Portland, Maine police detective Joe Burgess is feeling his age.  It’s not simply the long hours and his belief that the cops can never catch up with the criminals, it’s his new-found family responsibilities and his awareness of the racial and religious tensions that are evident since people from Somalia and the Sudan have moved into the city.

As Joe is sitting in his police car, enjoying a brief moment of quiet, a young boy runs up to the car shouting, “Fire at the mosque and someone’s in there.”  Joe rushes to the building and finds, by breaking into a locked closet, a teenage girl holding an infant.  With the help of a bystander, Joe is able to get the girl and baby out of the building alive, but the baby dies by the time he arrives at the hospital.

When Joe goes to the house of the mosque’s leader, Imam Muhamud Ibrahim, he is surprised by the lack of interest shown by the clergyman and his followers about the fire.  Although Joe understands that the violent political history of Somalia has made these immigrants fearful and distrustful of the police, he is still taken aback by the lack of cooperation he’s receiving.  No one will admit to knowing anything about the girl and the infant.

Maine’s overall population is 95 percent white, 85 percent white in Portland.  The influx of African refugees, mainly from the Sudan and Somalia, has brought racial and cultural tensions to a high point.   As with other earlier immigrant groups, the Sudanese and Somalis have brought tribal ties and tribal conflicts with them, and their manner of dress and worship mark them as culturally different from the majority of Mainers.  None of this is helping Joe or his fellow officers find out who is behind the mosque’s fire. 

The girl in the hospital is not Somali or Sudanese, although it looks as if the baby she was holding was part African.  The girl has not spoken a word since she was rescued from the fire, and it is obvious that she is terrified of something or someone.  That she has reason to be is made clear when an attempt is made to abduct her from her hospital room.

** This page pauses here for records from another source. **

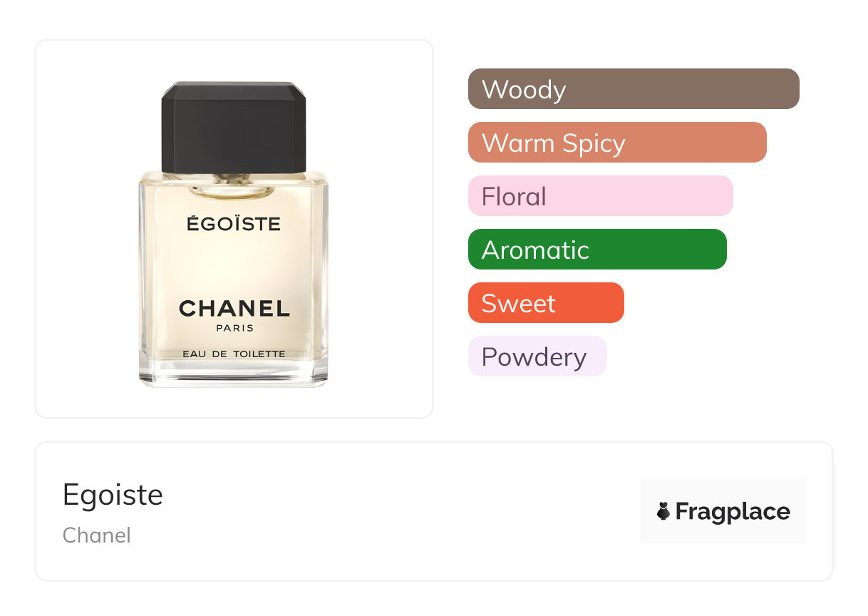Click the CHANEL wordmark on the bottle
868x616 pixels.
pyautogui.click(x=234, y=308)
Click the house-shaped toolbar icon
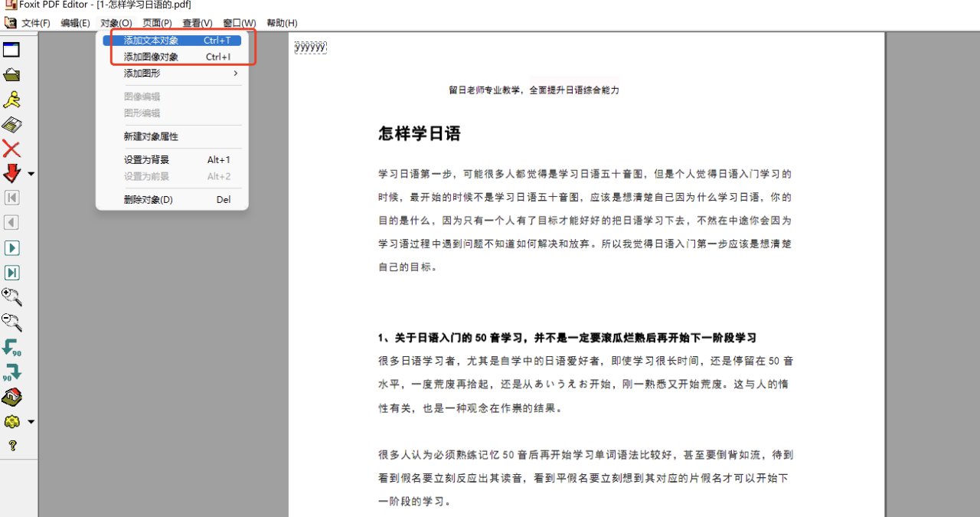980x517 pixels. click(x=11, y=396)
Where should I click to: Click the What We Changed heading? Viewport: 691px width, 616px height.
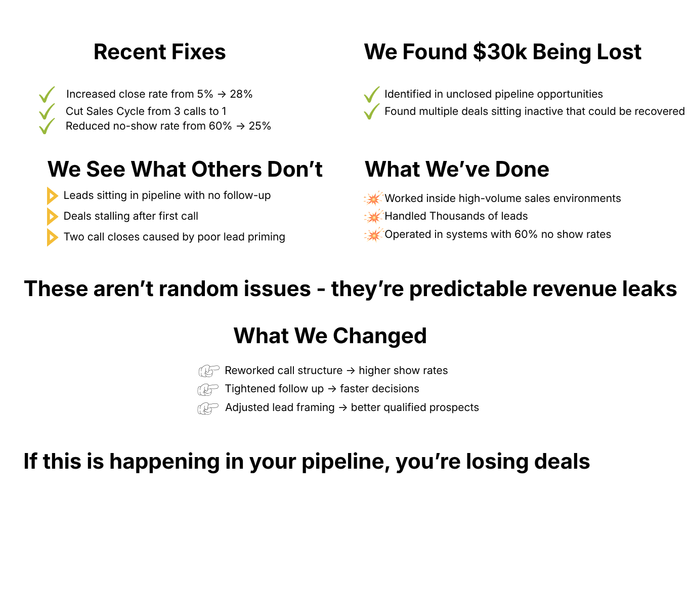pyautogui.click(x=330, y=336)
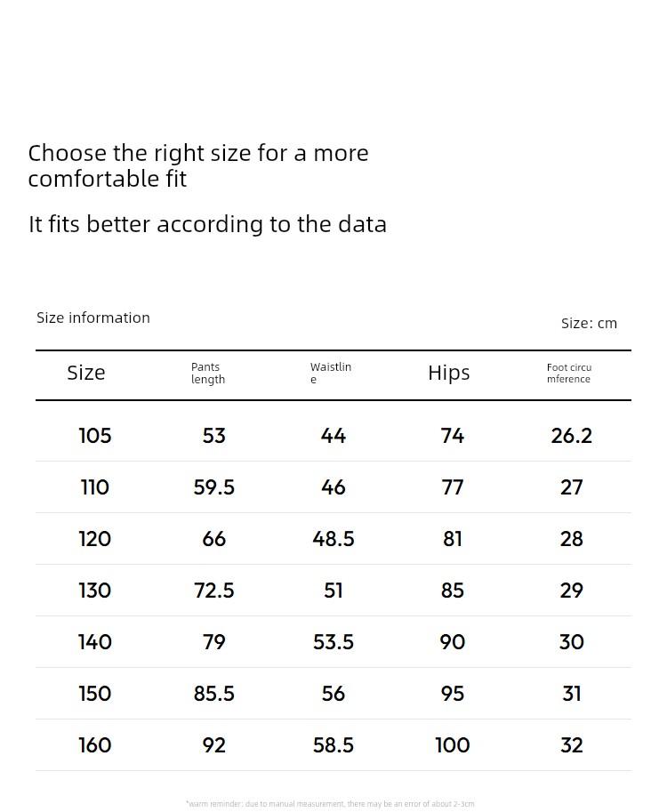Select the size 110 row label
The height and width of the screenshot is (812, 667).
pos(95,487)
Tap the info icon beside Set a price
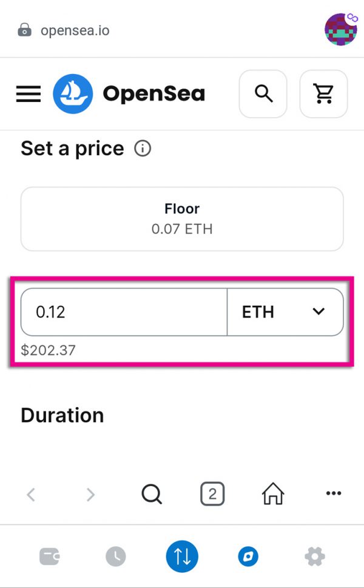Image resolution: width=364 pixels, height=588 pixels. pyautogui.click(x=142, y=148)
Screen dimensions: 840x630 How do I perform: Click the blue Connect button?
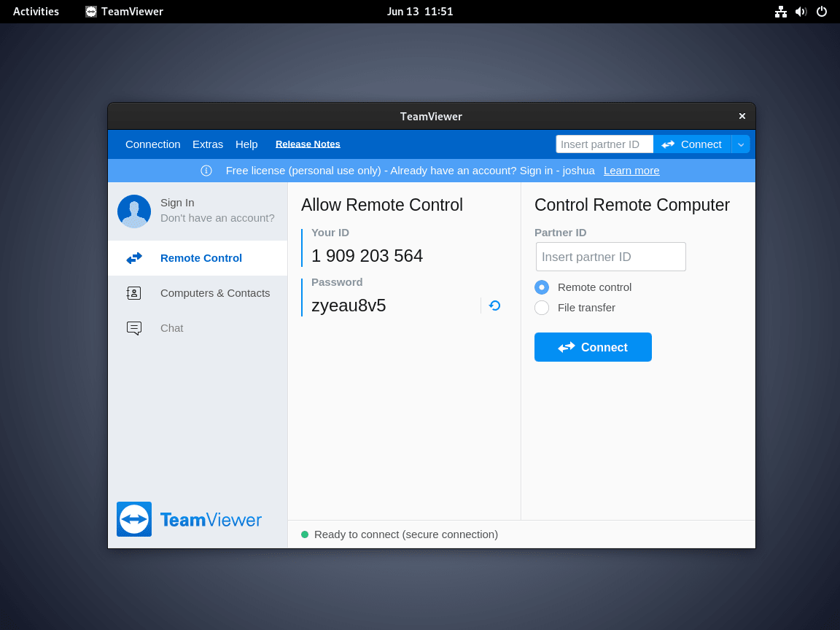point(593,347)
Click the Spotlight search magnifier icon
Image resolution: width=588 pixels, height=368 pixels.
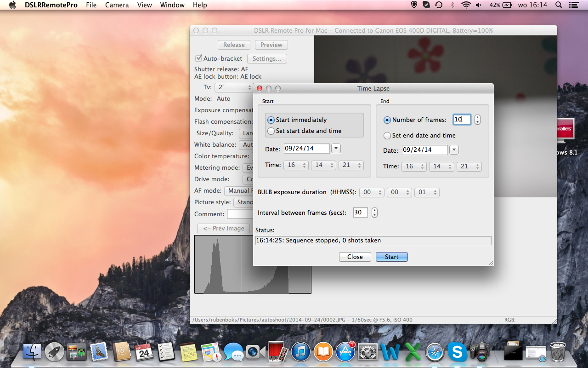click(x=559, y=5)
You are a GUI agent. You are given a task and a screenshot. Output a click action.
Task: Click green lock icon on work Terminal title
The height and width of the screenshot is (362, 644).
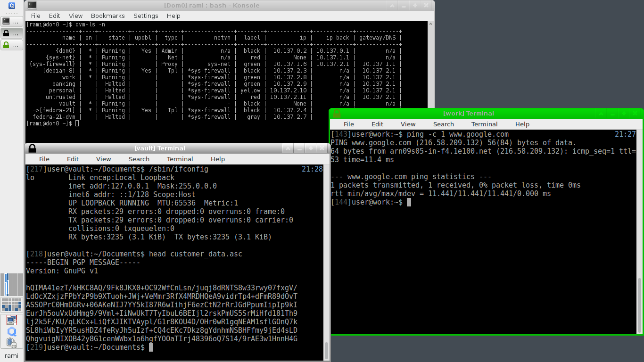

In this, the fourth novel in the Joe Burgess series, Kate Flora has portrayed her protagonist and his colleagues in a state of flux.  Joe is not the only one with family/personal issues that are intruding on his police performance.   Stan Perry is even more argumentative than usual, possibly because his girlfriend has just announced that she is pregnant, unnerving news for a man who has no desire to be a father.   Terry Kyle is trying to balance his work schedule with being the sole caregiver for his children and fearful that any misstep might mean that his mentally ill ex-wife could get custody.

Kate Flora has written a deeply moving mystery of a police force and a city as a whole grappling with newcomers from a very different place.  The characters are extremely well-written, realistic and believable, and the plot rings all too true in today’s complex world.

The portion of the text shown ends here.